[start of Data for this task]

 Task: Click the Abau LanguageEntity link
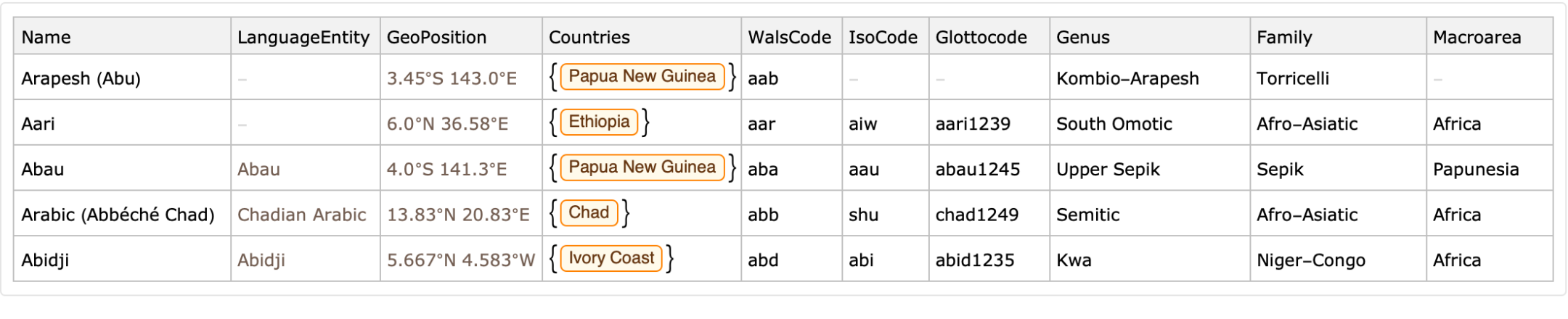point(258,170)
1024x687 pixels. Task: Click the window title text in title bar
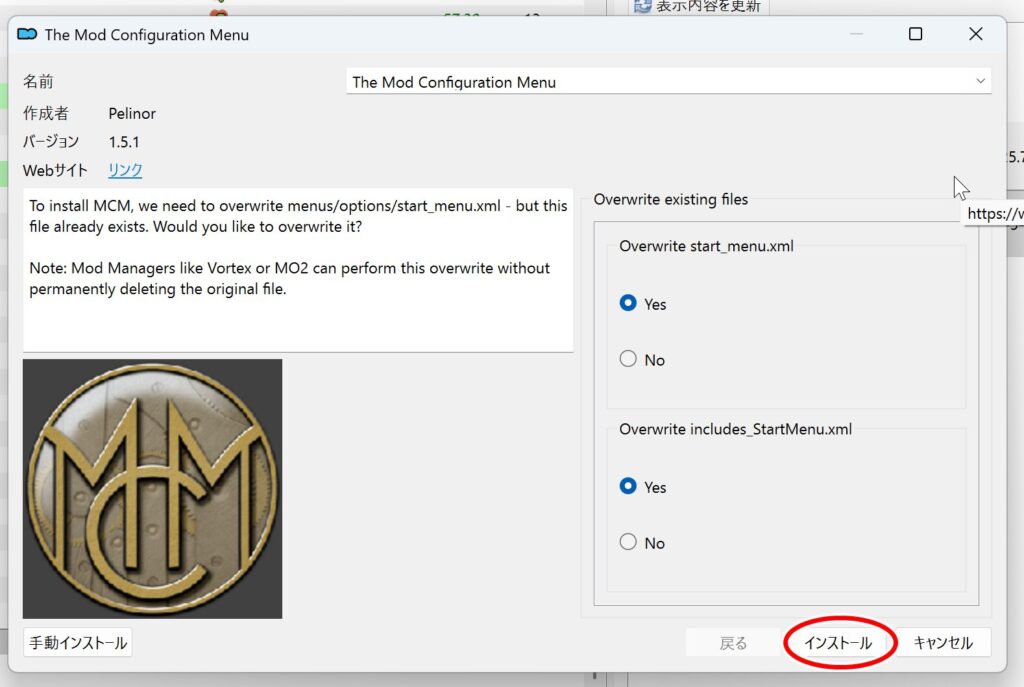tap(147, 35)
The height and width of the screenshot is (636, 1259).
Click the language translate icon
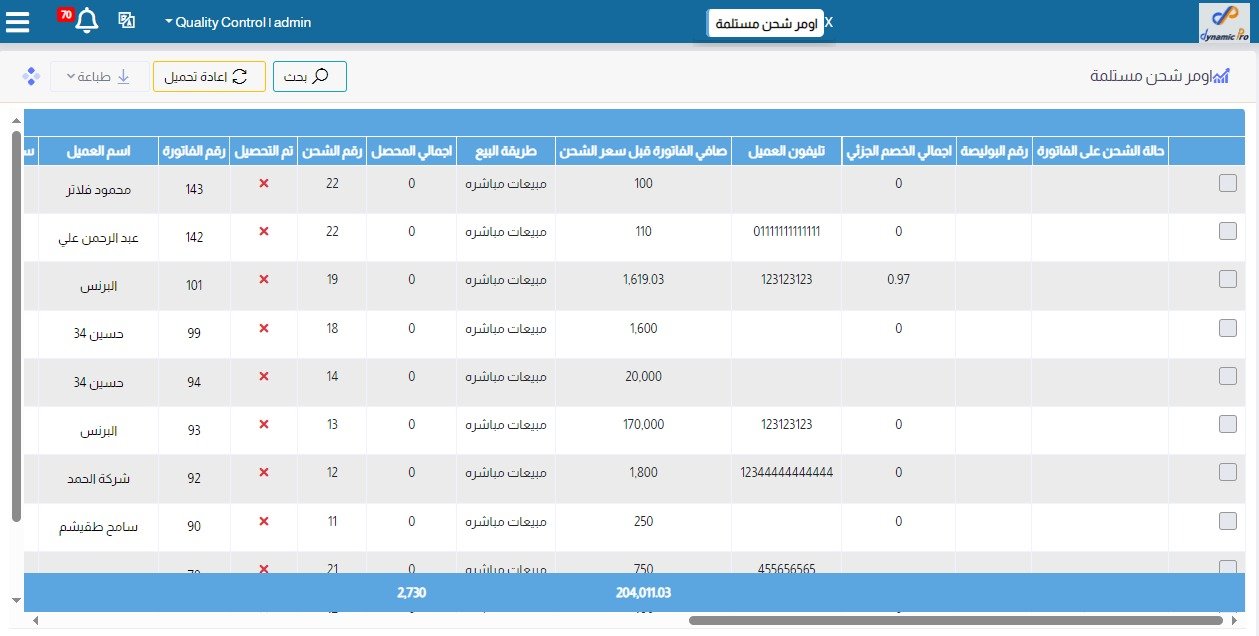[x=127, y=21]
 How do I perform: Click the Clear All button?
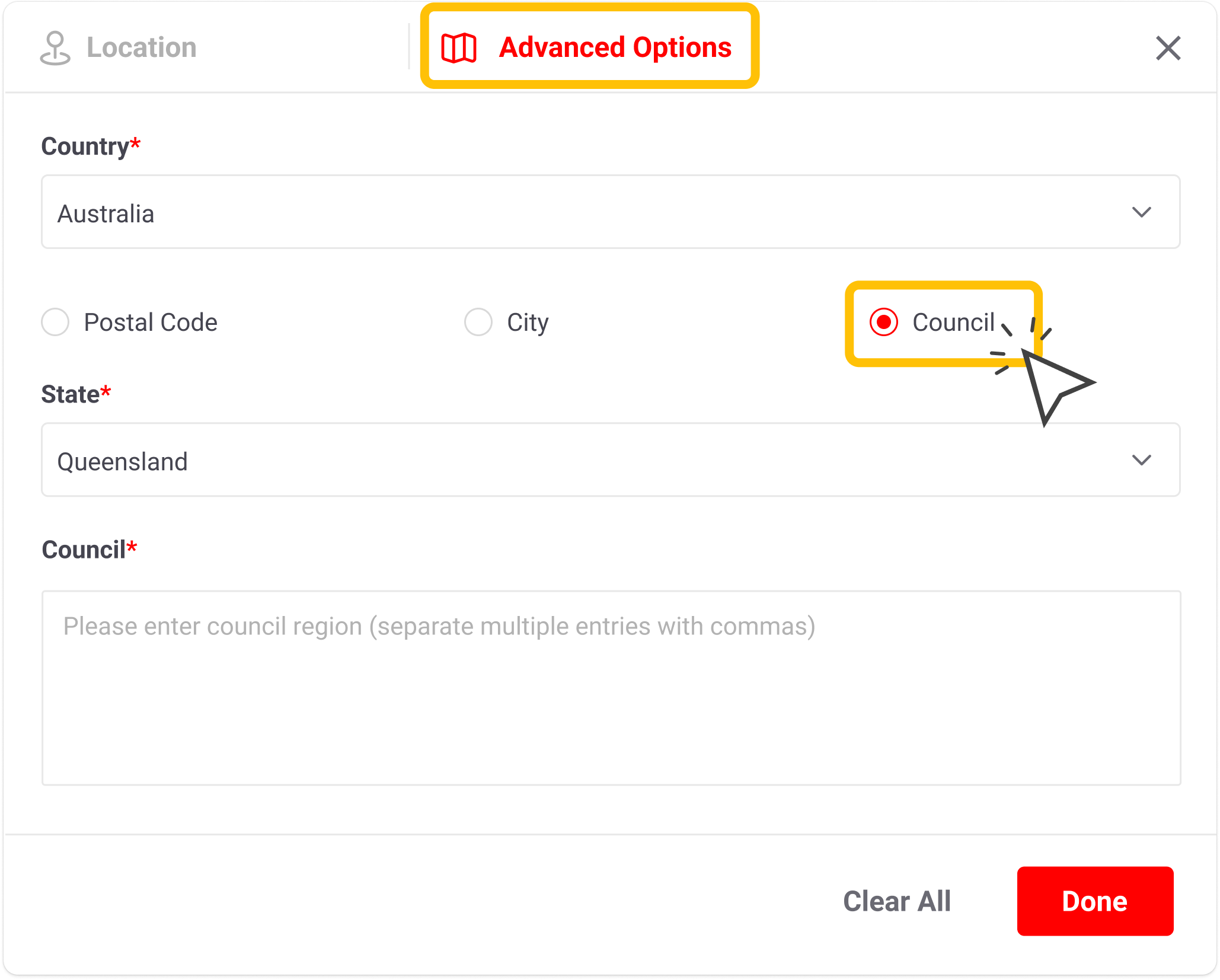(897, 901)
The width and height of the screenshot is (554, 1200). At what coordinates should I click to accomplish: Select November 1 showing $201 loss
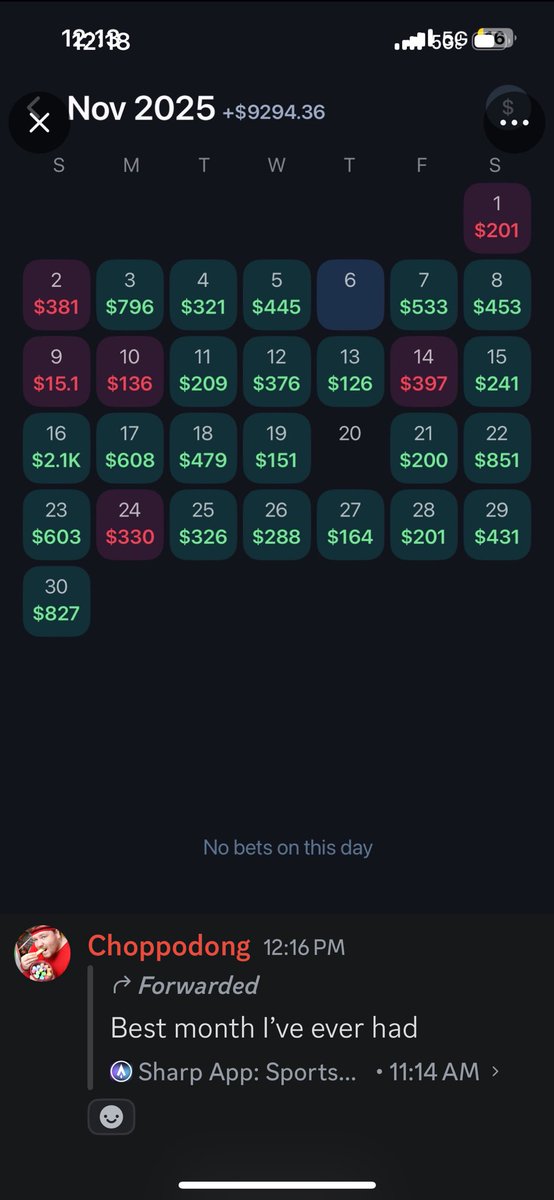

[end of Data for this task]

▸ **Given exercise**: Rewrite all of the entries above, replacing "screenshot" with "image" and changing nothing else. Omit the pictures from your answer.

▸ **Written response**:
 Task: Click the Abau LanguageEntity link
point(258,170)
1024x687 pixels. Task: Click the window title text in title bar
tap(147, 35)
The height and width of the image is (636, 1259).
Click the language translate icon
[x=127, y=21]
 How do I perform: Click the Clear All button?
(897, 901)
The width and height of the image is (554, 1200). At what coordinates should I click to accomplish: Select November 1 showing $201 loss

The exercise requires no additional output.